Page extract:
-*-

Your First Step To Maintaining A Useful Set Of Books
   Creating Your Chart Of Accounts

You can create an account for anything you want to track or keep up with. By creating a good chart of accounts you can see where your money's going and coming from. If you lumped all your expenses into a miscellaneous account your books would balance but tell you very little about your business's financial activities. If you're like me, I want to know what I'm spending my money for. Take the time to prepare or have an accountant help you prepare a chart of account that fits the needs of your business.

-*-

Data block:
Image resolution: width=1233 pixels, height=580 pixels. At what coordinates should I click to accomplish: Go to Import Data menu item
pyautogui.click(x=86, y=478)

-*-

Given task 1:
Can you transcribe, word for word, the part of the chart of accounts passage that opens with the words containing "You can create" and closes with "of your business."?
Given task 2:
What comes next in the passage on creating a chart of accounts? Write the part that follows its final sentence.
The material plays no part in what comes next.

Reply 1:
You can create an account for anything you want to track or keep up with. By creating a good chart of accounts you can see where your money's going and coming from. If you lumped all your expenses into a miscellaneous account your books would balance but tell you very little about your business's financial activities. If you're like me, I want to know what I'm spending my money for. Take the time to prepare or have an accountant help you prepare a chart of account that fits the needs of your business.

Reply 2:
Your Simplified Chart of Accounts for XYZ Cleaning and this exercise follows:

Asset Accounts-100-199

Cash In Bank-100
Accounts Receivable-125
Cleaning Equipment-150
Trucks & Vehicles-155
Office Equipment-175

Liability Accounts-200-299

Accounts Payable-200
Loans from Bank-250

Equity Accounts-300-399

Owner's Capital-300
Owner's Draws-350

Expense Accounts-500-599

Contract Labor-500
Cleaning Supplies-501
Advertising-502
Telephone-503
Professional Services (Me)-504
Office Supplies-505
Utilities-506
Entertainment-507
Insurance expense-508
Property tax expense-509
Rent-510
Maintenance & Repairs-511
Vehicles Operation-512

Revenue/Sale Accounts-400-499

Janitorial Service Revenue-400

 

Headknocker let's Analyze and Record some transactions.
Your mission Headknocker, should you choose to accept, is to properly analyze and record these transactions (events). This tape will self destruct in 10-9-8-............

In my Introductory Tutorial So you want to learn Bookkeeping, I held your hand while we were analyzing and recording transactions. Sorry Headknocker, this time I'm leaving you in the "office" by yourself.

Read through all of the transactions and give them some thought. If you feel ambitious get out a pencil and piece of paper and try recording the transactions.

If you decide on giving it a try use this format for your entries.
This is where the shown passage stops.